Exercise objective
Give back every line of the material below that has the string "will".
>>>>
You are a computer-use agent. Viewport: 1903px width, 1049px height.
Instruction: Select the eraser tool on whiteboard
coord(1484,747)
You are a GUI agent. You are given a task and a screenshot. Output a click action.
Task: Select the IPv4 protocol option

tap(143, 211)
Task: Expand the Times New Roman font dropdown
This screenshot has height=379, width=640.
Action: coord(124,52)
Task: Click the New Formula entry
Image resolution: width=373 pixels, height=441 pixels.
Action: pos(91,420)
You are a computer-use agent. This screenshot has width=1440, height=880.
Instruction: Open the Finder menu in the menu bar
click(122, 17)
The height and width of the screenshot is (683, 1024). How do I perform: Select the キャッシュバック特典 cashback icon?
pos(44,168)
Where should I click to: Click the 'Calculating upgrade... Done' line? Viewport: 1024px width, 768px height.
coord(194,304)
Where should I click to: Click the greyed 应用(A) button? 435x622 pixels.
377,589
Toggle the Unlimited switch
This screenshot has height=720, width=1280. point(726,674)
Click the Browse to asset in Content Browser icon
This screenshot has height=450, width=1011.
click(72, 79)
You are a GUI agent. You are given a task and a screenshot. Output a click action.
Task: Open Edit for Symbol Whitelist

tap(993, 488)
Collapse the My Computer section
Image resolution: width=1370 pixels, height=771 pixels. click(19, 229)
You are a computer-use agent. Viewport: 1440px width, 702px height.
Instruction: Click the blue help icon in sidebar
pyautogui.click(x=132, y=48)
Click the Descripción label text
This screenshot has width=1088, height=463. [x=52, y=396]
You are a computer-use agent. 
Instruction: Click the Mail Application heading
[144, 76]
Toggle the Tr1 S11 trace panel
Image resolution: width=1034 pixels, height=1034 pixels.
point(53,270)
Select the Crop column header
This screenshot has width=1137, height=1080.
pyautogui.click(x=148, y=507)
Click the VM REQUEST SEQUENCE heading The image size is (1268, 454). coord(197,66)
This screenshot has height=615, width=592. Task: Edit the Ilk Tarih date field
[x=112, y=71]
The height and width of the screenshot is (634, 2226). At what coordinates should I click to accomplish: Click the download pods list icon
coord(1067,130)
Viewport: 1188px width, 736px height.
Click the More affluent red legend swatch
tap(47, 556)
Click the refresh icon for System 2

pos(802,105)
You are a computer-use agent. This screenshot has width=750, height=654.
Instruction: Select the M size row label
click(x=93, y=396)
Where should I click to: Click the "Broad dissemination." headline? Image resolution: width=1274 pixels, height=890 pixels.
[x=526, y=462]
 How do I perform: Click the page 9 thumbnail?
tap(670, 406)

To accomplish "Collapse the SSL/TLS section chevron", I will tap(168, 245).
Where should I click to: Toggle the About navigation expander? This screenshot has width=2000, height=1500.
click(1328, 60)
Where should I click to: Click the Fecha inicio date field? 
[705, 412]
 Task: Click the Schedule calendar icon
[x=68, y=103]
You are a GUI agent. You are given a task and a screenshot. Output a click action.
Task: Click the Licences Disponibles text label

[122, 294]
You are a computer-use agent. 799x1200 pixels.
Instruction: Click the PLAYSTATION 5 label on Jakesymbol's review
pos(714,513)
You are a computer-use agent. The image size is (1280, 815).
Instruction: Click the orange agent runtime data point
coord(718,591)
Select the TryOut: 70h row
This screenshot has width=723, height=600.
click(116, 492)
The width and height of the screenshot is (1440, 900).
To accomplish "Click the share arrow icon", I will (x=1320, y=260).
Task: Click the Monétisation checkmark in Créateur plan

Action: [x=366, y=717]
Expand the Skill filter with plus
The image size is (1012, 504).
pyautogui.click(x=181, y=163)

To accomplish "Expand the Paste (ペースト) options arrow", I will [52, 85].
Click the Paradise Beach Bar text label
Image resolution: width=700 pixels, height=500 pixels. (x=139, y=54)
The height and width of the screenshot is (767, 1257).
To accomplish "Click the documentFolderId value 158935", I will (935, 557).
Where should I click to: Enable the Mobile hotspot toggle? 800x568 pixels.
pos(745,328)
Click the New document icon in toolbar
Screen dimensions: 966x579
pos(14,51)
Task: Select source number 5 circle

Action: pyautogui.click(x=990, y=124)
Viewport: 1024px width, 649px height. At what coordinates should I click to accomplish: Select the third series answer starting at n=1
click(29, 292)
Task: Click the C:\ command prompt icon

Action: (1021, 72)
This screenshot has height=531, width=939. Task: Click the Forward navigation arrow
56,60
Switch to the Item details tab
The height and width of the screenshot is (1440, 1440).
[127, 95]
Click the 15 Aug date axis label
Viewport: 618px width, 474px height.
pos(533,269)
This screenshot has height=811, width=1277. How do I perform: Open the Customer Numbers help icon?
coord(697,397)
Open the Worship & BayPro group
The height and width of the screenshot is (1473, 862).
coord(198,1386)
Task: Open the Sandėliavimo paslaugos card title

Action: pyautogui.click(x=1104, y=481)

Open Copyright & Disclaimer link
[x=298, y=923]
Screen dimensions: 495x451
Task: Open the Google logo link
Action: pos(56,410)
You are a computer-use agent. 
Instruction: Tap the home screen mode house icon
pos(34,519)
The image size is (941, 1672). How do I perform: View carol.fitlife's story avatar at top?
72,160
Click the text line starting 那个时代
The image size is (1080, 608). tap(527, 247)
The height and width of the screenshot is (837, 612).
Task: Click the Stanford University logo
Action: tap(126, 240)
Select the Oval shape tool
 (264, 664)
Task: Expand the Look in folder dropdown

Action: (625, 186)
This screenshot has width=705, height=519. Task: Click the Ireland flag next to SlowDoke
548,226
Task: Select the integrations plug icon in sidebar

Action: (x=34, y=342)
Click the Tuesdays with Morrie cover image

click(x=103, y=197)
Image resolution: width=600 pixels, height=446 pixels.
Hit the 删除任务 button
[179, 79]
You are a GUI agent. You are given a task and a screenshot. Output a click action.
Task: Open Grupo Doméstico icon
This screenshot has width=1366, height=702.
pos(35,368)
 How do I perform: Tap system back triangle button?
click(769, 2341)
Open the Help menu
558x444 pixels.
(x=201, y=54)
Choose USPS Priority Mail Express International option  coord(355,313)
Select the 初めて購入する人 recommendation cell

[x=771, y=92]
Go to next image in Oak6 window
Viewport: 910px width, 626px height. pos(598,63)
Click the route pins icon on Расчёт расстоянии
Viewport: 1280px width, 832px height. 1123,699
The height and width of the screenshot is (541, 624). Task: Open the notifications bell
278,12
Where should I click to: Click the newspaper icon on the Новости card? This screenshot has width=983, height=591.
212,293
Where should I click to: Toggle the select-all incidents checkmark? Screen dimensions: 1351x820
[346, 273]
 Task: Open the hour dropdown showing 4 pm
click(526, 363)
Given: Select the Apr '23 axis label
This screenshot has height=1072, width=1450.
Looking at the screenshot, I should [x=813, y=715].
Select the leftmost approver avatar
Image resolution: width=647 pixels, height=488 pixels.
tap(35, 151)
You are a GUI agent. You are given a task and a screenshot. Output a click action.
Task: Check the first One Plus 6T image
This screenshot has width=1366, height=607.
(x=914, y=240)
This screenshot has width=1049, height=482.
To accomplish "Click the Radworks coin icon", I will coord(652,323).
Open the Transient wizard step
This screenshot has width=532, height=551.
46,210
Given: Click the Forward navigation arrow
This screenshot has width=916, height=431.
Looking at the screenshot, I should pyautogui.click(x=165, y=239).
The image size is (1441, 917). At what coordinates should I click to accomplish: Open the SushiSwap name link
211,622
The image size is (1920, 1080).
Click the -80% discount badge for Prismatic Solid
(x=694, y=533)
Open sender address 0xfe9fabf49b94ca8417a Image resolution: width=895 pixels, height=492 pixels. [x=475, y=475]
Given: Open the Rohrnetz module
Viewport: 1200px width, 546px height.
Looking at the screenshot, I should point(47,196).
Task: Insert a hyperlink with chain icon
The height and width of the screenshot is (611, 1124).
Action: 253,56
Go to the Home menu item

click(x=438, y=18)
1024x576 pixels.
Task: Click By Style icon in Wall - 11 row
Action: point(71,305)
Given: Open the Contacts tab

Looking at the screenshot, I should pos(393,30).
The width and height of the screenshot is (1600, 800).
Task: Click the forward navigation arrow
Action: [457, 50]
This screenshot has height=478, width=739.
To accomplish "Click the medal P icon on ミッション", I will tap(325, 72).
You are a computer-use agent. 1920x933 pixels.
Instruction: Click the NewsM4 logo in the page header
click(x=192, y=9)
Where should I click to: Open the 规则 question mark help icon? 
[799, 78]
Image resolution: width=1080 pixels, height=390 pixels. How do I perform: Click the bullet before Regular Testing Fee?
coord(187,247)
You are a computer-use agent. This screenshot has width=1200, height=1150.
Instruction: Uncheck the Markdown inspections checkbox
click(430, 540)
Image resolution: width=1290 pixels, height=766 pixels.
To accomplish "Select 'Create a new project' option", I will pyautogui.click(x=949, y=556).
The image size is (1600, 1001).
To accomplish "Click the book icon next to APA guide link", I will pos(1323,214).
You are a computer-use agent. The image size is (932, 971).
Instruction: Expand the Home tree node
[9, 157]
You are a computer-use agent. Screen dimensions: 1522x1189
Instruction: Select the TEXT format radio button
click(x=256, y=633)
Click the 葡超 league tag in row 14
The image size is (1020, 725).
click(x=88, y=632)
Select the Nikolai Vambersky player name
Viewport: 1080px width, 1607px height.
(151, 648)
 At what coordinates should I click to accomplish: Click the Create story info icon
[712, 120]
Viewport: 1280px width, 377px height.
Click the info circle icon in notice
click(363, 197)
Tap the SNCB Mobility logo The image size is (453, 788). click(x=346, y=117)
<<<<
Response
To accomplish "Collapse the SSL/TLS section chevron", I will tap(168, 245).
To accomplish "Click the share arrow icon", I will (x=1320, y=260).
To accomplish "Expand the Paste (ペースト) options arrow", I will [52, 85].
To accomplish "Click the documentFolderId value 158935", I will (935, 557).
To accomplish "Click the Radworks coin icon", I will coord(652,323).
To accomplish "Click the medal P icon on ミッション", I will tap(325, 72).
To accomplish "Select 'Create a new project' option", I will pyautogui.click(x=949, y=556).
To accomplish "Click the book icon next to APA guide link", I will pos(1323,214).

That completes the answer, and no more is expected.